Delicato intervento, in due fasi, per un tumore all’esofago

  • In BARI
  • sab 01 Agosto 2020
Delicato intervento, in due fasi, per un tumore all’esofago

Eseguito in laparoscopia mininvasiva dal torace e dall’addome

CONVERSANO - Un delicato intervento per la rimozione di un tumore dell’esofago in una paziente obesa è stato eseguito con successo nell’ospedale polispecialistico di Conversano, Villa Lucia Hospital, accreditato con il Servizio sanitario nazionale (Ssn).

Il tumore dell’esofago distale è una patologia relativamente rara, con un’incidenza mondiale di 3 casi ogni 100.000 abitanti. Tra i principali fattori di rischio vi sono il reflusso gastro-esofageo acido, insieme a fumo, alcol, oltre ad una dieta povera di frutta e verdura e uno stile di vita sedentario. L’obesità, in quanto condizione favorente il reflusso, è un altro importante fattore di rischio per il cancro dell’esofago. L’ospedale polispecialistico di Conversano, oltre ad essere un centro di riferimento per la cura dei disturbi alimentari e per il trattamento chirurgico dell’obesità, è un centro di chirurgia laparoscopica mininvasiva avanzata per il trattamento della patologia neoplastica del paziente obeso e non.

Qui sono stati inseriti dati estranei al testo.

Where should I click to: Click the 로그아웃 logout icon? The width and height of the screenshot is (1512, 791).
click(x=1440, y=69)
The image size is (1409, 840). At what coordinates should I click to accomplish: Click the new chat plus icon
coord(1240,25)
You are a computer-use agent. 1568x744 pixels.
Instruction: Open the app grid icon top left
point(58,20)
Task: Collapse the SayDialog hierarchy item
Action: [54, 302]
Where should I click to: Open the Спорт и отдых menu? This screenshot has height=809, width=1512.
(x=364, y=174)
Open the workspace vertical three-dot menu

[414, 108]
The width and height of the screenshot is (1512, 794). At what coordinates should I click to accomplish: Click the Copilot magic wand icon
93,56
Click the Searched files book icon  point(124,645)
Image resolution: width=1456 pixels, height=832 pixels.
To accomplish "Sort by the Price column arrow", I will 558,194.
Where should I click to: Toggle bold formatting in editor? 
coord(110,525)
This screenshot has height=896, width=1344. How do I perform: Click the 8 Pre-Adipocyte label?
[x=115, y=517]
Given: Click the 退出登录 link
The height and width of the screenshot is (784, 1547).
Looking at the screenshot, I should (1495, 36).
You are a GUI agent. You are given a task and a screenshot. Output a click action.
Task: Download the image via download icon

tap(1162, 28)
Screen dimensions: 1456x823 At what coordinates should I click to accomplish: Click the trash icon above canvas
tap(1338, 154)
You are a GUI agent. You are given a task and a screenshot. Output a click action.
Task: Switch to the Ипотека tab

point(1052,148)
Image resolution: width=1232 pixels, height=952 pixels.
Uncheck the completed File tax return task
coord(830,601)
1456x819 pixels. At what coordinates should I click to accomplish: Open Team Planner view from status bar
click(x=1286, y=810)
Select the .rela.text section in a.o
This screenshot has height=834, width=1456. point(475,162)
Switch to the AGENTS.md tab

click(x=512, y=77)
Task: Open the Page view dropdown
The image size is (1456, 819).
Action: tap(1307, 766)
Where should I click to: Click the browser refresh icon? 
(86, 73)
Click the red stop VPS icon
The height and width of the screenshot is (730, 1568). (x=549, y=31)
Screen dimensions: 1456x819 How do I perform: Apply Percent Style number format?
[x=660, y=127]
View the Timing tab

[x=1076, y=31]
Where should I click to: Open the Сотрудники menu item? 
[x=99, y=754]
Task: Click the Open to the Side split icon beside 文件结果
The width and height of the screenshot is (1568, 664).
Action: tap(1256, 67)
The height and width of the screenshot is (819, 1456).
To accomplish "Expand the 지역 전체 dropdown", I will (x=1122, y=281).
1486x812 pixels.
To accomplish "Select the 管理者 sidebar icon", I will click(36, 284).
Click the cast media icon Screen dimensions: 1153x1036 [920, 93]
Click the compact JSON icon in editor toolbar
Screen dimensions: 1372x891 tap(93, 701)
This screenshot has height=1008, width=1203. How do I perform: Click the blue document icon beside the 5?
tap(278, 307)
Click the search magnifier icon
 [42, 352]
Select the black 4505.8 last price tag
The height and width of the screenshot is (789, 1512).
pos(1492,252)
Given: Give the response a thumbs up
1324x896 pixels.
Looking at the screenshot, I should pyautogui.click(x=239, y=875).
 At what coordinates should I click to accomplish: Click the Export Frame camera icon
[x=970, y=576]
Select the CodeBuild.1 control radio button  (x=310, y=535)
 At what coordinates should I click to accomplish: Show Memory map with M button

Ad eseguire l’intervento, sulla paziente di 43 anni, è stata l’equipe del dottor Antonio Braun, responsabile dell’Unità Operativa di Chirurgia Generale e del Centro per l’Obesità e i Disturbi Alimentari di Villa Lucia Hospital, costituita dai dottori Daniele Paradies, Libero Giambavicchio e Tham Santi. L’operazione è stata eseguita in due fasi per esofagectomia secondo Ivor-Lewis per poter rimuovere la neoplasia, una prima per via addominale laparoscopica e una seconda per via toracoscopica.

“L’intervento era di estrema complessità a causa della diffusione del tumore – commenta il dottor Braun – Abbiamo adottato questa tecnica mininvasiva perché particolarmente indicata per i tumori che colpiscono la parte intratoracica dell’esofago. L’aggressività del tumore richiede di intervenire su diversi organi addominali e toracici, motivo per cui l’operazione ha previsto due tempi difficili e impegnativi. Siamo intervenuti in primis per via laparoscopica con il fine di tubulizzare (resezione di un tratto verticale) lo stomaco ed asportare i linfonodi addominali coinvolti dalla malattia. Durante la seconda parte per via toracoscopica è stata asportata la massa neoplastica con i linfonodi toracici in prossimità dei bronchi, del cuore e dei grossi vasi, ed è stata eseguita un’anastomosi tra l’esofago prossimale e lo stomaco traslato in torace (una volta rimossa la parte colpita dal tumore, l’esofago rimanente è stato riconnesso allo stomaco)”.

La metodica chirurgica mininvasiva utilizzata ha permesso una mobilizzazione precoce della paziente con rapida ripresa funzionale e ha consentito la dimissione dopo solo sette giorni di degenza ospedaliera con avvio immediato alle cure oncologiche del caso e al follow-up post-chirurgico.